8.4V Nickel–metal Hydride labeling - Nominal Capacity VS Minimal Capacity

[Kiriakos GR]

I am currently exploring this last significant detail at 8.4V NiMH labeling, regarding Nominal Capacity VS Minimal Capacity specification.

We get out shopping for a new 8.4V NiMH, we seek high capacity products, we make our purchase according to product label.
For example, we got an 250 mAH (Nominal Capacity), but under testing, actual capacity this is close to Minimal Capacity specification.

Over the years, I have read too many technical documents, but no one clarifies of why we should accept Minimal Capacity as this be normal to happen?

Indeed an 8.4V NiMH, this is consisted of seven interdependent cells.
This is now a battery pack of stacked cells.
In theory, all cells must be in identical condition, regarding electrical performance and capacity per cell.

But, here gets in, and another factor (parameter), this named as quality control at battery cells production.
An factory with severe issues at quality control at manufacturing stage, this will deliver uneven in capacity NiMH cells (1.2V).

In theory, a serious factory of 8.4V NiMH E-Block, this it should run Burn-in tests in all their products, so the ones with issues, them to never arrive at the market.
Brand xxxx this informs of 72 hours Burn-in test, but is that sufficient?

An 8.4V NiMH E-Block this requires 16 Hours for charging, along of 4.5 Hours as discharge test.
An single test cycle this will require approximately 21 Hours.
72 hours Burn-in test, this divided by 21 Hours this is equal to 3.5 test cycles.
And or at three complete cycles, when there is also calculated and included, a small resting period, between its new test.

-------------------------------------------------------------------------------------------------------------------------------

The new question, this is if the factory, it does perform such testing at all products?
You are paying for 280 mAH capacity, and you get  274 ~ 289 mAH   
You are paying for 250 mAH capacity,  and you get  224 mAH   

At a manufacturer with high standards at quality control, the difference  between Nominal Capacity VS Minimal Capacity, this is at 8% at 8.4V NiMH E-Block.
The worst percentage that I discovered due my tests this is 12%. 

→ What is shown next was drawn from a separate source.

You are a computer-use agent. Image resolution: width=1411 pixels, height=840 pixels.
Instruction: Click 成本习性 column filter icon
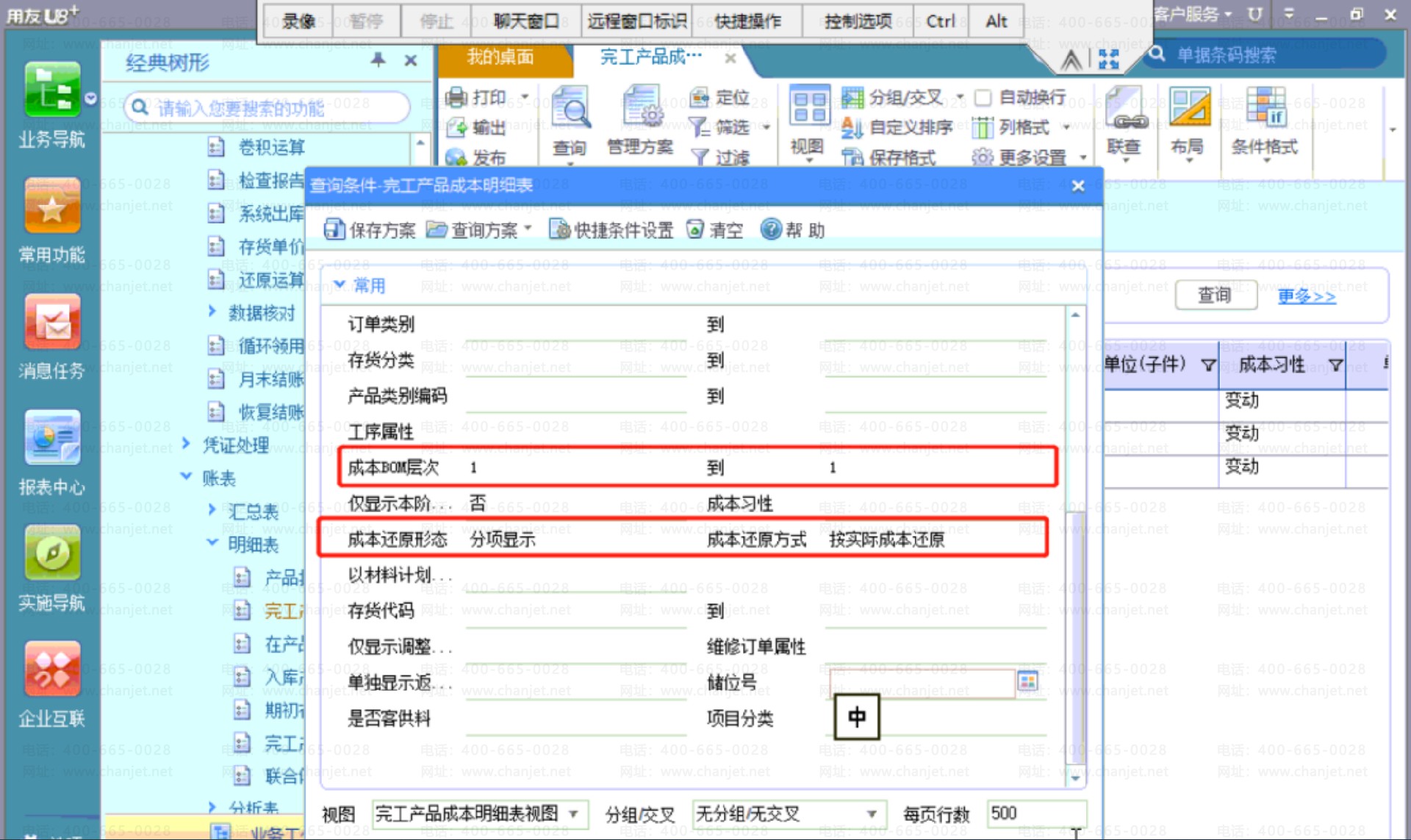pyautogui.click(x=1335, y=365)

What consumers should know, this is if measured capacity this is less than 15% at any NiMH E-Block or at a single cell, this must be returned as damaged.   

-------------------------------------------------------------------------------------------------------------------------------

Why the awareness of actual Minimal Capacity this is of high importance?
Answer: Because if you do not exceed this limit at battery discharge, you are performing a normal use of the product.

[Kiriakos GR]

What else it can influence at a fresh NiMH cell, it actual battery capacity? 
 
This information comes from the mouth of Duracell.

The negative electrode has excess capacity compared to the positive electrode and is used to handle both overcharge and over discharge.
Thus, the useful capacity of the battery is determined by the positive electrode.

And therefore, build quality of the positive electrode, this is essential. 

At the end of the day,  when we spot NiMH cells with average to low performance, this translates that this factory does not have or use advanced Know-How.
Panasonic and FDC (Japan), both are knowledgeable at making best performing positive electrode, along of special coatings these extend positive electrode service life.

This is of why 95% of made in China cells, they cannot compete at the service life and performance with the Japanese products.
Unfortunately for us,  the manufacturing of 8.4V NiMH E-Block this is now abandoned by the Japanese.

This is of why ITTSB Europe, this now also focusing at the offering of awareness, regarding the few 8.4V NiMH E-Block these available in EU.
And especially for products, these claiming that they are Low Self discharge and Pre-charged.   

An assembled 8.4V NiMH E-Block, this is consisted by the number of seven positive electrode, and the combined number of losses, this forming the number of  Minimal Capacity (useful capacity).

-------------------------------------------------------------------------------------------------------------------------------

This information comes from the mouth of Duracell.
Typically, under a C/5 charge/discharge at normal ambient temperatures (20°C or 68°F), up to 500 cycles can be achieved with the battery delivering at least 80 percent of its rated capacity.

In other words, Duracell this considers as minimum accepted useful capacity this be 20% lower than Nominal Capacity = product label.